__Work instructions__:
Give back every entry below, unchanged.

__Information__:
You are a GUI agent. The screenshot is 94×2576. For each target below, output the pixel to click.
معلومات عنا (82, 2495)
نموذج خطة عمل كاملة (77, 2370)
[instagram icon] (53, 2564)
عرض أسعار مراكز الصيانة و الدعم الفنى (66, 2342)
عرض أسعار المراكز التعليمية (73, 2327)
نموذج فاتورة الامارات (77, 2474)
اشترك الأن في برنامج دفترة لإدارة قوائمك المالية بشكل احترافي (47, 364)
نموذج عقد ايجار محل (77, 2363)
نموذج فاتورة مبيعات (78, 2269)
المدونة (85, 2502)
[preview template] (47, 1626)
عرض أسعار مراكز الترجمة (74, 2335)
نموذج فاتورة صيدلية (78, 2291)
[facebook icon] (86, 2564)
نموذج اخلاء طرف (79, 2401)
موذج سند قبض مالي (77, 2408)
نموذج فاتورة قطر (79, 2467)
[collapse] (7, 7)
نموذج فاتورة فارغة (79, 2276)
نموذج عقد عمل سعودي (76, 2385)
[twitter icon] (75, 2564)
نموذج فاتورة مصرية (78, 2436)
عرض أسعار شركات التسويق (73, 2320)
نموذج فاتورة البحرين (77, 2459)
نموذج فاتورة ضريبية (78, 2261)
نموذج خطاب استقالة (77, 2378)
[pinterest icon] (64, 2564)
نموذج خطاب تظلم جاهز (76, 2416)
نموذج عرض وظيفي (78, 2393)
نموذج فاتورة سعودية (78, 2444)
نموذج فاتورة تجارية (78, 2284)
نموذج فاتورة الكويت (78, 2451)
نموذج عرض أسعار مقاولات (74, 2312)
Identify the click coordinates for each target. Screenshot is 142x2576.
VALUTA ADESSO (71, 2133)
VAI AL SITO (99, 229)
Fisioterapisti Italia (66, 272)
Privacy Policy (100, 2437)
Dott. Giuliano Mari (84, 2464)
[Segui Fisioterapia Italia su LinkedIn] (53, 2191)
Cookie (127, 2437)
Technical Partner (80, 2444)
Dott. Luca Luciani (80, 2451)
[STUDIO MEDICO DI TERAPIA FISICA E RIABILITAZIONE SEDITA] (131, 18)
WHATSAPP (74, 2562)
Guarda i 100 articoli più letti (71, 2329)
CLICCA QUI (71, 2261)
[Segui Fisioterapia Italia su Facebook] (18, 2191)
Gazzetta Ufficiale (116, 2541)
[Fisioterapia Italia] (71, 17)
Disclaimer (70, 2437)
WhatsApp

__Solution for this problem__:
You are a GUI agent. The screenshot is 94×2576. For each target below, output the pixel to click.
معلومات عنا (82, 2495)
نموذج خطة عمل كاملة (77, 2370)
[instagram icon] (53, 2564)
عرض أسعار مراكز الصيانة و الدعم الفنى (66, 2342)
عرض أسعار المراكز التعليمية (73, 2327)
نموذج فاتورة الامارات (77, 2474)
اشترك الأن في برنامج دفترة لإدارة قوائمك المالية بشكل احترافي (47, 364)
نموذج عقد ايجار محل (77, 2363)
نموذج فاتورة مبيعات (78, 2269)
المدونة (85, 2502)
[preview template] (47, 1626)
عرض أسعار مراكز الترجمة (74, 2335)
نموذج فاتورة صيدلية (78, 2291)
[facebook icon] (86, 2564)
نموذج اخلاء طرف (79, 2401)
موذج سند قبض مالي (77, 2408)
نموذج فاتورة قطر (79, 2467)
[collapse] (7, 7)
نموذج فاتورة فارغة (79, 2276)
نموذج عقد عمل سعودي (76, 2385)
[twitter icon] (75, 2564)
نموذج فاتورة مصرية (78, 2436)
عرض أسعار شركات التسويق (73, 2320)
نموذج فاتورة البحرين (77, 2459)
نموذج فاتورة ضريبية (78, 2261)
نموذج خطاب استقالة (77, 2378)
[pinterest icon] (64, 2564)
نموذج خطاب تظلم جاهز (76, 2416)
نموذج عرض وظيفي (78, 2393)
نموذج فاتورة سعودية (78, 2444)
نموذج فاتورة تجارية (78, 2284)
نموذج فاتورة الكويت (78, 2451)
نموذج عرض أسعار مقاولات (74, 2312)
Identify the click coordinates for each target. Screenshot is 142x2576.
VALUTA ADESSO (71, 2133)
VAI AL SITO (99, 229)
Fisioterapisti Italia (66, 272)
Privacy Policy (100, 2437)
Dott. Giuliano Mari (84, 2464)
[Segui Fisioterapia Italia su LinkedIn] (53, 2191)
Cookie (127, 2437)
Technical Partner (80, 2444)
Dott. Luca Luciani (80, 2451)
[STUDIO MEDICO DI TERAPIA FISICA E RIABILITAZIONE SEDITA] (131, 18)
WHATSAPP (74, 2562)
Guarda i 100 articoli più letti (71, 2329)
CLICCA QUI (71, 2261)
[Segui Fisioterapia Italia su Facebook] (18, 2191)
Gazzetta Ufficiale (116, 2541)
[Fisioterapia Italia] (71, 17)
Disclaimer (70, 2437)
WhatsApp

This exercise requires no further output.